Rehenes, por María Dolores Palazón Botella





Comencemos dejando las cosas claras: este es un relato ficticio basado en hechos que pueden tener reflejos de realidad. Sus dos protagonistas, denominados caprichosamente uno y otro, no son personas con nombre y apellido, aunque pueda parecerlo. Teniendo en cuenta esta advertencia pueden leer el relato.


Uno estima que tiene la razón y eso es más que suficiente para caer en el pecadillo de la soberbia, falta que pronto seguro, sino lo ha sido ya, le será purgada por un leal servidor de su causa sin necesidad si quiera de pisar el confesonario ni golpearse el pecho con fervorosa fe durante el rezo del credo en la misa dominical. Su verdad es su único camino, de eso no tiene dudas, por eso la impone siempre. 

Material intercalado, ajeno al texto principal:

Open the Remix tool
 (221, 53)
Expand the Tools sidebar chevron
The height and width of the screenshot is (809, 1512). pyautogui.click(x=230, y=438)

Otro busca ser el que manda y eso le basta para ceder una parte de su poder sin miramientos y haciendo pocos ascos, aunque eso le obligue a tragar sapos y culebras en algún momento, pero está más que demostrado que las indigestiones no privan del placer de seguir comiendo. Otro pecadillo, como el de antes, pero ahora de gula que tendrá el mismo recorrido que el de uno. Estar por encima de los contrarios, el enemigo, es su aspiración, su misión en esta vida, y por ello todo vale. 

Ambos, líderes de prometedores bandos que se jactan de no tener nada en común, cuando se necesitan se encuentran, lo que también ocurre entre sus opuestos, no nos engañemos. El interés no entiende de compañeros de viaje, solo busca su provecho. Ambos no quieren renunciar a nada: uno sabe que sin otro no será nada; otro sabe que uno lo necesita para comenzar su camino. Si quieren llegar a alguna parte deben comenzar a ceder, un verbo que ninguno de ellos sabe conjugar, pues los que se consideran triunfadores no lo necesitan. Ambos nacieron para destacar, son egoístas como les corresponde por ralea y derecho divino, por eso uno y otro buscan erigirse como el moderno salvador de todos los males de nuestro tiempo, pero son dos, y eso es un problema importante: cómo ser uno siendo dos. Solución rápida para no aparentar caer en la envidia por falta de protagonismo: haciendo trampas. Lo que viene siendo hacer como que se pacta con compromisos, que uno y otro piensan imponer y olvidar dependiendo de quién sea el párrafo que se escriba en un códice de disparates, que se aceptan porque las matemáticas dan, así de sencillo: los números son lo único que importa, la pereza no les suele dar para buscar más explicaciones a estos modernos avaros del poder. Bajo esta máxima los derechos se convierten en meras veleidades de una partida donde estos, según convenga al interés de uno y otro, se transmutan, modifican, alteran o adulteran sin miramientos, convirtiendo a la sociedad en rehén de unas ideas que se anteponen a principios consolidados y reconocidos. Uno y otro no tienen dudas: bien vale un gobierno a cambio de ello. 

Pero pronto surgen las complicaciones, uno y otro tienen diferencias, pasa hasta en las mejores familias, en las de conveniencia no podían faltar. Esto ocurre más de lo que quisieran cuando tratan cuestiones que vinculan en exclusiva al género femenino: uno no está nada de acuerdo con las normas vigentes y otro hace como que sí, pero también como que no. Al final, uno y otro solo consiguen hacer de sus afirmaciones un canto de ambigüedad que moderniza el dicho donde dije digo, digo Diego, que lo único que hace es estigmatizar y convertir a las mujeres en dobles rehenes de su forma de entender el poder y sus derechos. Les falta descargar sobre ellas el pecado de la lujuria en exclusividad, pero todo puede andarse hasta en las peores historias, pues no se les ha escapado a estos ágiles personajes que todos los pecados capitales son de género femenino y ellos han nacido para combatirlos, es lo único que calma su ira.